Input material
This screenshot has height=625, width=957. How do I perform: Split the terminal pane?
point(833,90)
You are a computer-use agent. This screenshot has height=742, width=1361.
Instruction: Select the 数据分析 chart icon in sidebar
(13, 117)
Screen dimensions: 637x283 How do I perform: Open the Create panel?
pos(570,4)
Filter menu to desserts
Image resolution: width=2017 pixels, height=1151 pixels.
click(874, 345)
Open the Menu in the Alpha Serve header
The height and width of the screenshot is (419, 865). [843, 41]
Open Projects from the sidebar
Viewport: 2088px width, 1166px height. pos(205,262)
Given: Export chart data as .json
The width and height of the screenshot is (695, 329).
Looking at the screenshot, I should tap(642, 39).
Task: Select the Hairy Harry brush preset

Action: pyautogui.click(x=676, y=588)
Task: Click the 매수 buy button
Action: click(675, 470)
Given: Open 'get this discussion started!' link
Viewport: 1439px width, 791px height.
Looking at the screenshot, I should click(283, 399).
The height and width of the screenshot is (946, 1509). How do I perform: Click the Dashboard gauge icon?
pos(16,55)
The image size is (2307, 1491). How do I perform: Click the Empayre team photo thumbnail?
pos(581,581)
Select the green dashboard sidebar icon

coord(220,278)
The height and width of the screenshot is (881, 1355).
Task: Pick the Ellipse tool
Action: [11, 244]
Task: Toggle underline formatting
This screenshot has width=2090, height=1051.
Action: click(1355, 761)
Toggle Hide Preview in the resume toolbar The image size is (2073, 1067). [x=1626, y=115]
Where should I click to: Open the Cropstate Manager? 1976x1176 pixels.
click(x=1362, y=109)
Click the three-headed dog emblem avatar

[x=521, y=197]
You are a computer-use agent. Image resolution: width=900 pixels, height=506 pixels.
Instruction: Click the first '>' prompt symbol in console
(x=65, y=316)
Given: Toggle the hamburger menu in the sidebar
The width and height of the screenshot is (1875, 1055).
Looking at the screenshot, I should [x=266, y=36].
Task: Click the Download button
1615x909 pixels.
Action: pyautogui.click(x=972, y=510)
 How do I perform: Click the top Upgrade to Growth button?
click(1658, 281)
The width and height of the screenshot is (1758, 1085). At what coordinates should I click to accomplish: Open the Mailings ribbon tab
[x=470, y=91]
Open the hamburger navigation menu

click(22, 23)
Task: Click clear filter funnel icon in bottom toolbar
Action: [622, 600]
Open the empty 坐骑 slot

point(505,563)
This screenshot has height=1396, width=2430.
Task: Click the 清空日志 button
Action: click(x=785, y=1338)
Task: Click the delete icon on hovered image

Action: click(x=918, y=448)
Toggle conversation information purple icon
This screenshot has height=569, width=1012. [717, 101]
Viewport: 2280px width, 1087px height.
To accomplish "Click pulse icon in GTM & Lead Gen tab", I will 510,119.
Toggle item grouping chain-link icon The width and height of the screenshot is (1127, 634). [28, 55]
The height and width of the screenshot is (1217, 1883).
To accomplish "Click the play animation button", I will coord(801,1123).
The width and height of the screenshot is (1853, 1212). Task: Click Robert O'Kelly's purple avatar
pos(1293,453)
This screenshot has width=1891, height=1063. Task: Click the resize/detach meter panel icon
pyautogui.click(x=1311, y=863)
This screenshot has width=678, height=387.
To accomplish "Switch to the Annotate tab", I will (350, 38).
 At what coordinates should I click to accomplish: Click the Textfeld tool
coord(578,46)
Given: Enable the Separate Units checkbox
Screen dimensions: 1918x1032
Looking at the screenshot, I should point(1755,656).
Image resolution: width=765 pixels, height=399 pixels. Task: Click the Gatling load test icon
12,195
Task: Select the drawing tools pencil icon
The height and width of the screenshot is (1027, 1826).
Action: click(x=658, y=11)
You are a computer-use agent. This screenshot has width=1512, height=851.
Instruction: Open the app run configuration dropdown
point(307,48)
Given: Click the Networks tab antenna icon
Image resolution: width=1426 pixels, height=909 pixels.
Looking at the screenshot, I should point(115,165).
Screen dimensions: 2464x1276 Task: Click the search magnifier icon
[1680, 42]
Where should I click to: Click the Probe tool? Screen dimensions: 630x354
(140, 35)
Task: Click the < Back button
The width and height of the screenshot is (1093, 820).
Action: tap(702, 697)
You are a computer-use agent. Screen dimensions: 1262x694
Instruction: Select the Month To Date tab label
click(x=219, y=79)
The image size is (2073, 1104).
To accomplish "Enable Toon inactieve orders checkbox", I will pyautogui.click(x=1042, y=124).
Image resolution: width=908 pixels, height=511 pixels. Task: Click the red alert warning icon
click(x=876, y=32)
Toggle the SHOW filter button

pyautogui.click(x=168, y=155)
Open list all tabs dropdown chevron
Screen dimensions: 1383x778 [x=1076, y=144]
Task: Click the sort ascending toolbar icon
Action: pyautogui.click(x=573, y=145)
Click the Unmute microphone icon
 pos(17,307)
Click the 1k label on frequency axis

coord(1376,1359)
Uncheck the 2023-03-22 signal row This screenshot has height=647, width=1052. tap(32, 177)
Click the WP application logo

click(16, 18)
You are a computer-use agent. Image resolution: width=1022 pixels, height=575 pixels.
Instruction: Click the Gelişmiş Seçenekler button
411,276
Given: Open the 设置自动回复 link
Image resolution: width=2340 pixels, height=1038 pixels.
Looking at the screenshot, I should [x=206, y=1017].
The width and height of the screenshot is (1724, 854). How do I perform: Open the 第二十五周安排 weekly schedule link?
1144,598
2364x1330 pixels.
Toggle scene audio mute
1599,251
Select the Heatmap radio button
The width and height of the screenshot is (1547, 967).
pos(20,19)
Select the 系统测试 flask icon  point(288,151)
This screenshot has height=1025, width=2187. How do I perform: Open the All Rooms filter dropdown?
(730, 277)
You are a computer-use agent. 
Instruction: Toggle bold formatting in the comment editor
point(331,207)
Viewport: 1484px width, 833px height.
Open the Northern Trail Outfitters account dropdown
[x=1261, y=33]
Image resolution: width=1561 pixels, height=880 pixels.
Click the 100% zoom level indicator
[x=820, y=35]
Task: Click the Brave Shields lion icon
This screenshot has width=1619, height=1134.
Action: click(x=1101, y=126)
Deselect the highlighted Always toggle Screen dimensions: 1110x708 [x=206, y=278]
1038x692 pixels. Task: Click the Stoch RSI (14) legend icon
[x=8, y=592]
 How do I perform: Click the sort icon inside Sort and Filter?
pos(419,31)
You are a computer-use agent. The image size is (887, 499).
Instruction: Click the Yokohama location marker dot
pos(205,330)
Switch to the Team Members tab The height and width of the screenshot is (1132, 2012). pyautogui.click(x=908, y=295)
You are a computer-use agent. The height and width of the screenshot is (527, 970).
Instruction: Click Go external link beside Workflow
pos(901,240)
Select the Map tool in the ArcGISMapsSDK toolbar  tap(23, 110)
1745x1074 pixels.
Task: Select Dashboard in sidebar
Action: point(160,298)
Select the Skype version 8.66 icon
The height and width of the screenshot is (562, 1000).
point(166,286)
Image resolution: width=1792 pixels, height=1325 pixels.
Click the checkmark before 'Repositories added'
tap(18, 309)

Task to complete
From the records above, transcribe exactly the run of lines that opens with the line holding "The width and height of the screenshot is (1724, 854)." and closes with the line holding "You are a computer-use agent. The image", both included.

Exercise output
The width and height of the screenshot is (1724, 854). How do I perform: Open the 第二十五周安排 weekly schedule link?
1144,598
2364x1330 pixels.
Toggle scene audio mute
1599,251
Select the Heatmap radio button
The width and height of the screenshot is (1547, 967).
pos(20,19)
Select the 系统测试 flask icon  point(288,151)
This screenshot has height=1025, width=2187. How do I perform: Open the All Rooms filter dropdown?
(730, 277)
You are a computer-use agent. 
Instruction: Toggle bold formatting in the comment editor
point(331,207)
Viewport: 1484px width, 833px height.
Open the Northern Trail Outfitters account dropdown
[x=1261, y=33]
Image resolution: width=1561 pixels, height=880 pixels.
Click the 100% zoom level indicator
[x=820, y=35]
Task: Click the Brave Shields lion icon
This screenshot has width=1619, height=1134.
Action: click(x=1101, y=126)
Deselect the highlighted Always toggle Screen dimensions: 1110x708 [x=206, y=278]
1038x692 pixels. Task: Click the Stoch RSI (14) legend icon
[x=8, y=592]
 How do I perform: Click the sort icon inside Sort and Filter?
pos(419,31)
You are a computer-use agent. The image size is (887, 499).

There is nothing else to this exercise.